┌──
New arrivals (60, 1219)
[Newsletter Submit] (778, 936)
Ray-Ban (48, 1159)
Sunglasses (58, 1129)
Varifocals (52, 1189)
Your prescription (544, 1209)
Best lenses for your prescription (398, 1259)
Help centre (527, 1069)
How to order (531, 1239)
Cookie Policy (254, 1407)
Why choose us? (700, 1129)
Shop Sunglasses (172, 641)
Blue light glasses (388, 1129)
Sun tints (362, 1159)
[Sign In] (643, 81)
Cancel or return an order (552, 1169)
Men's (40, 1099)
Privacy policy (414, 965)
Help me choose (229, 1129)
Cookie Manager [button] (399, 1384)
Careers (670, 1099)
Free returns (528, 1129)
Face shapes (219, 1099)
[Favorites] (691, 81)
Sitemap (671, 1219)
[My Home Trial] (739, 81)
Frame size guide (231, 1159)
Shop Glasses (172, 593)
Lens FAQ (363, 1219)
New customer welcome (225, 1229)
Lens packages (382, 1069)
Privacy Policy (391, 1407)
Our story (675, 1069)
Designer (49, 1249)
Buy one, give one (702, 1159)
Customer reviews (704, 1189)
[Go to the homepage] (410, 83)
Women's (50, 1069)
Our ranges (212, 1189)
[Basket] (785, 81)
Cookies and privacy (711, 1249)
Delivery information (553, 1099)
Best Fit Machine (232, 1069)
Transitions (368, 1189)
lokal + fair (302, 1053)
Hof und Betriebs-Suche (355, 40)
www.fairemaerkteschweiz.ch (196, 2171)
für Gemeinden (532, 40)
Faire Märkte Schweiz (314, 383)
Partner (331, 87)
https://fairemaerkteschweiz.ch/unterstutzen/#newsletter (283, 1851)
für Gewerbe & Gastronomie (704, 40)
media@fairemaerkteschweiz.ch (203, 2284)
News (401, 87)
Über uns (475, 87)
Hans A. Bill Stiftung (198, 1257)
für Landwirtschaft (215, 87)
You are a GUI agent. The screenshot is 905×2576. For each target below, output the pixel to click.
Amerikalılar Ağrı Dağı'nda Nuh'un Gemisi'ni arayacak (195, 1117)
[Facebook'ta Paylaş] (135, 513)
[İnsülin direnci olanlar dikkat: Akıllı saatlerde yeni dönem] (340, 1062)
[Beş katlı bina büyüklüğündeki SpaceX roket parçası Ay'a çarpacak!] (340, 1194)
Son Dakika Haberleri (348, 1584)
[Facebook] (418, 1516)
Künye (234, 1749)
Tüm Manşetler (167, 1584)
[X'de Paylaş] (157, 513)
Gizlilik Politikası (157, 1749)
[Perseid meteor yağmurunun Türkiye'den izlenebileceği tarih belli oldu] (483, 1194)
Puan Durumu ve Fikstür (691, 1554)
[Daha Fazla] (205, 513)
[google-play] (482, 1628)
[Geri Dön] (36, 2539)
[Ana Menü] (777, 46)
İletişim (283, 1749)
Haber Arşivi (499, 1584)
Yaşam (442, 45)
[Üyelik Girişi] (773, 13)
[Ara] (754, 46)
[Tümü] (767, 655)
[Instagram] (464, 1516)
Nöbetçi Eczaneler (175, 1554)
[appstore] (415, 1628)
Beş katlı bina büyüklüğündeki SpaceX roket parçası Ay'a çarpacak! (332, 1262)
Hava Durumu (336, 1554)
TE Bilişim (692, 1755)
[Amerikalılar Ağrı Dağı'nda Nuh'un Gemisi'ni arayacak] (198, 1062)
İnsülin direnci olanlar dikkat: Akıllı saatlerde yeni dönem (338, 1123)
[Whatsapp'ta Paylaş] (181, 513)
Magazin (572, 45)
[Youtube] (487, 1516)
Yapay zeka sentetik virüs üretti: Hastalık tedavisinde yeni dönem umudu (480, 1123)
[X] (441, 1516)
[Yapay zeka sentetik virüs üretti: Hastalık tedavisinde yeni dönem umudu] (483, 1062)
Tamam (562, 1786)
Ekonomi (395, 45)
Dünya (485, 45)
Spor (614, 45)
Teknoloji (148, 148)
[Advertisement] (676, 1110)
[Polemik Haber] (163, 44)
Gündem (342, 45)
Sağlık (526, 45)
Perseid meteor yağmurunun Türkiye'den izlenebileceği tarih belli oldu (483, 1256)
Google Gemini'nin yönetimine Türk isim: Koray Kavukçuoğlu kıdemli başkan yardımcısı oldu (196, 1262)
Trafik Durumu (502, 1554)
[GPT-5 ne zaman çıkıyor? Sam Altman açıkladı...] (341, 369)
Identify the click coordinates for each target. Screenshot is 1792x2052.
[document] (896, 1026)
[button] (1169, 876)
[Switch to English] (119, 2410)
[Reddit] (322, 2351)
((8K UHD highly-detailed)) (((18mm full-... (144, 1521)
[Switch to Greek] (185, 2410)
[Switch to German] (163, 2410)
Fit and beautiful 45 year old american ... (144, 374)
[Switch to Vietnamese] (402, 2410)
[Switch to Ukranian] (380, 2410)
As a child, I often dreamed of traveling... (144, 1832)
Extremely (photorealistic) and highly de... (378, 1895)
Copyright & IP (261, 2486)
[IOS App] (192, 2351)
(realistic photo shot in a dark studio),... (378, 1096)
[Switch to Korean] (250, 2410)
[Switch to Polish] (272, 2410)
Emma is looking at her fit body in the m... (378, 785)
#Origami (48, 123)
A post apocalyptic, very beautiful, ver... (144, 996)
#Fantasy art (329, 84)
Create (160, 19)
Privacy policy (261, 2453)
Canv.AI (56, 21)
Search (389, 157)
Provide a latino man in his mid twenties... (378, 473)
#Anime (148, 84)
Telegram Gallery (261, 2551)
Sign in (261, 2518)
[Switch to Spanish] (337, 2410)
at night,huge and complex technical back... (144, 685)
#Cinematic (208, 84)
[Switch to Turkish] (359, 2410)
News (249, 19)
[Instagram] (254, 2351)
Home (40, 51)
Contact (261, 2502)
└──
The whole listing above, restated word for word, is the required answer.

New arrivals (60, 1219)
[Newsletter Submit] (778, 936)
Ray-Ban (48, 1159)
Sunglasses (58, 1129)
Varifocals (52, 1189)
Your prescription (544, 1209)
Best lenses for your prescription (398, 1259)
Help centre (527, 1069)
How to order (531, 1239)
Cookie Policy (254, 1407)
Why choose us? (700, 1129)
Shop Sunglasses (172, 641)
Blue light glasses (388, 1129)
Sun tints (362, 1159)
[Sign In] (643, 81)
Cancel or return an order (552, 1169)
Men's (40, 1099)
Privacy policy (414, 965)
Help me choose (229, 1129)
Cookie Manager [button] (399, 1384)
Careers (670, 1099)
Free returns (528, 1129)
Face shapes (219, 1099)
[Favorites] (691, 81)
Sitemap (671, 1219)
[My Home Trial] (739, 81)
Frame size guide (231, 1159)
Shop Glasses (172, 593)
Lens FAQ (363, 1219)
New customer welcome (225, 1229)
Lens packages (382, 1069)
Privacy Policy (391, 1407)
Our story (675, 1069)
Designer (49, 1249)
Buy one, give one (702, 1159)
Customer reviews (704, 1189)
[Go to the homepage] (410, 83)
Women's (50, 1069)
Our ranges (212, 1189)
[Basket] (785, 81)
Cookies and privacy (711, 1249)
Delivery information (553, 1099)
Best Fit Machine (232, 1069)
Transitions (368, 1189)
lokal + fair (302, 1053)
Hof und Betriebs-Suche (355, 40)
www.fairemaerkteschweiz.ch (196, 2171)
für Gemeinden (532, 40)
Faire Märkte Schweiz (314, 383)
Partner (331, 87)
https://fairemaerkteschweiz.ch/unterstutzen/#newsletter (283, 1851)
für Gewerbe & Gastronomie (704, 40)
media@fairemaerkteschweiz.ch (203, 2284)
News (401, 87)
Über uns (475, 87)
Hans A. Bill Stiftung (198, 1257)
für Landwirtschaft (215, 87)
You are a GUI agent. The screenshot is 905×2576. For each target below, output the pixel to click.
Amerikalılar Ağrı Dağı'nda Nuh'un Gemisi'ni arayacak (195, 1117)
[Facebook'ta Paylaş] (135, 513)
[İnsülin direnci olanlar dikkat: Akıllı saatlerde yeni dönem] (340, 1062)
[Beş katlı bina büyüklüğündeki SpaceX roket parçası Ay'a çarpacak!] (340, 1194)
Son Dakika Haberleri (348, 1584)
[Facebook] (418, 1516)
Künye (234, 1749)
Tüm Manşetler (167, 1584)
[X'de Paylaş] (157, 513)
Gizlilik Politikası (157, 1749)
[Perseid meteor yağmurunun Türkiye'den izlenebileceği tarih belli oldu] (483, 1194)
Puan Durumu ve Fikstür (691, 1554)
[Daha Fazla] (205, 513)
[google-play] (482, 1628)
[Geri Dön] (36, 2539)
[Ana Menü] (777, 46)
İletişim (283, 1749)
Haber Arşivi (499, 1584)
Yaşam (442, 45)
[Üyelik Girişi] (773, 13)
[Ara] (754, 46)
[Tümü] (767, 655)
[Instagram] (464, 1516)
Nöbetçi Eczaneler (175, 1554)
[appstore] (415, 1628)
Beş katlı bina büyüklüğündeki SpaceX roket parçası Ay'a çarpacak! (332, 1262)
Hava Durumu (336, 1554)
TE Bilişim (692, 1755)
[Amerikalılar Ağrı Dağı'nda Nuh'un Gemisi'ni arayacak] (198, 1062)
İnsülin direnci olanlar dikkat: Akıllı saatlerde yeni dönem (338, 1123)
[Whatsapp'ta Paylaş] (181, 513)
Magazin (572, 45)
[Youtube] (487, 1516)
Yapay zeka sentetik virüs üretti: Hastalık tedavisinde yeni dönem umudu (480, 1123)
[X] (441, 1516)
[Yapay zeka sentetik virüs üretti: Hastalık tedavisinde yeni dönem umudu] (483, 1062)
Tamam (562, 1786)
Ekonomi (395, 45)
Dünya (485, 45)
Spor (614, 45)
Teknoloji (148, 148)
[Advertisement] (676, 1110)
[Polemik Haber] (163, 44)
Gündem (342, 45)
Sağlık (526, 45)
Perseid meteor yağmurunun Türkiye'den izlenebileceği tarih belli oldu (483, 1256)
Google Gemini'nin yönetimine Türk isim: Koray Kavukçuoğlu kıdemli başkan yardımcısı oldu (196, 1262)
Trafik Durumu (502, 1554)
[GPT-5 ne zaman çıkıyor? Sam Altman açıkladı...] (341, 369)
Identify the click coordinates for each target. Screenshot is 1792x2052.
[document] (896, 1026)
[button] (1169, 876)
[Switch to English] (119, 2410)
[Reddit] (322, 2351)
((8K UHD highly-detailed)) (((18mm full-... (144, 1521)
[Switch to Greek] (185, 2410)
[Switch to German] (163, 2410)
Fit and beautiful 45 year old american ... (144, 374)
[Switch to Vietnamese] (402, 2410)
[Switch to Ukranian] (380, 2410)
As a child, I often dreamed of traveling... (144, 1832)
Extremely (photorealistic) and highly de... (378, 1895)
Copyright & IP (261, 2486)
[IOS App] (192, 2351)
(realistic photo shot in a dark studio),... (378, 1096)
[Switch to Korean] (250, 2410)
[Switch to Polish] (272, 2410)
Emma is looking at her fit body in the m... (378, 785)
#Origami (48, 123)
A post apocalyptic, very beautiful, ver... (144, 996)
#Fantasy art (329, 84)
Create (160, 19)
Privacy policy (261, 2453)
Canv.AI (56, 21)
Search (389, 157)
Provide a latino man in his mid twenties... (378, 473)
#Anime (148, 84)
Telegram Gallery (261, 2551)
Sign in (261, 2518)
[Switch to Spanish] (337, 2410)
at night,huge and complex technical back... (144, 685)
#Cinematic (208, 84)
[Switch to Turkish] (359, 2410)
News (249, 19)
[Instagram] (254, 2351)
Home (40, 51)
Contact (261, 2502)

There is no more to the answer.